[Element and text position data]
- - - - - - -

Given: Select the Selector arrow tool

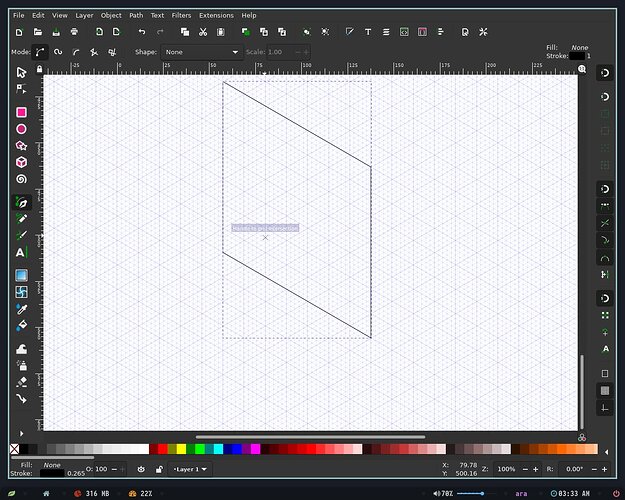Looking at the screenshot, I should pos(21,73).
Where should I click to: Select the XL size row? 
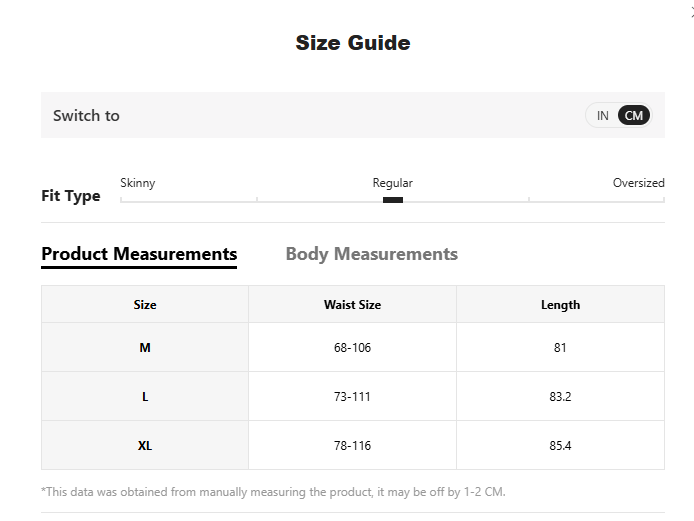tap(145, 446)
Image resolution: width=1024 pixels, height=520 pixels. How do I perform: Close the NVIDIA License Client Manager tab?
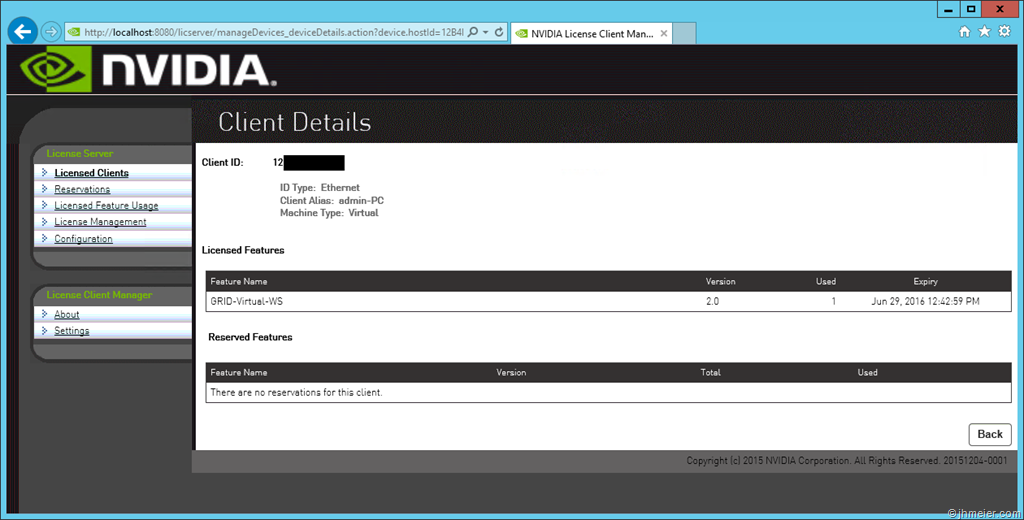pyautogui.click(x=661, y=33)
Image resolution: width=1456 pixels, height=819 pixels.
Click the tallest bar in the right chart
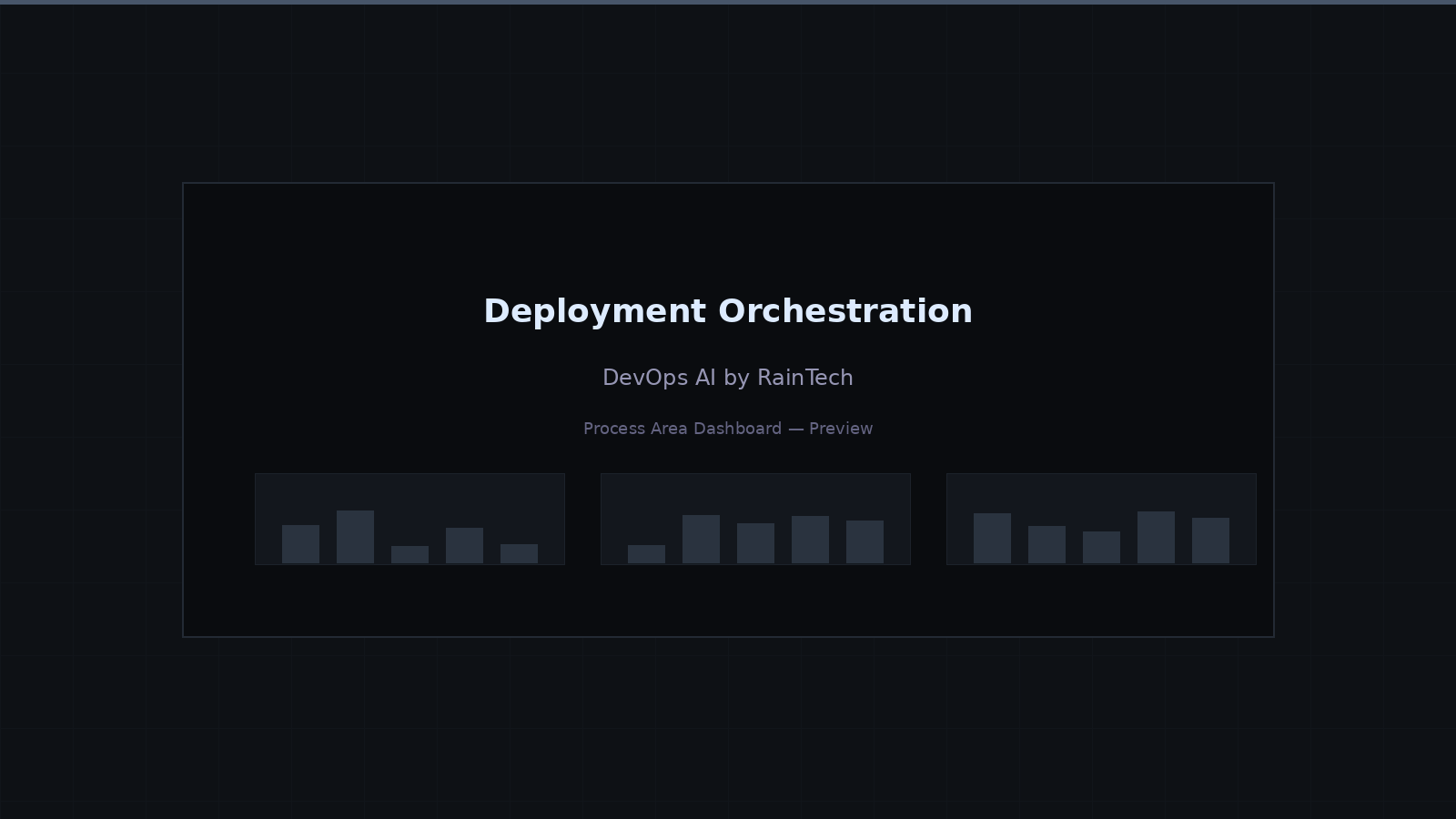tap(1156, 537)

- - - - - - -

Set problem: Reproduce the entries word for word, starting with the line that contains "Image resolution: width=1024" and continuing through the last line of the entries. Leave the pictures out.

Task result:
Image resolution: width=1024 pixels, height=520 pixels. How do I perform: Close the NVIDIA License Client Manager tab?
pyautogui.click(x=661, y=33)
Image resolution: width=1456 pixels, height=819 pixels.
Click the tallest bar in the right chart
tap(1156, 537)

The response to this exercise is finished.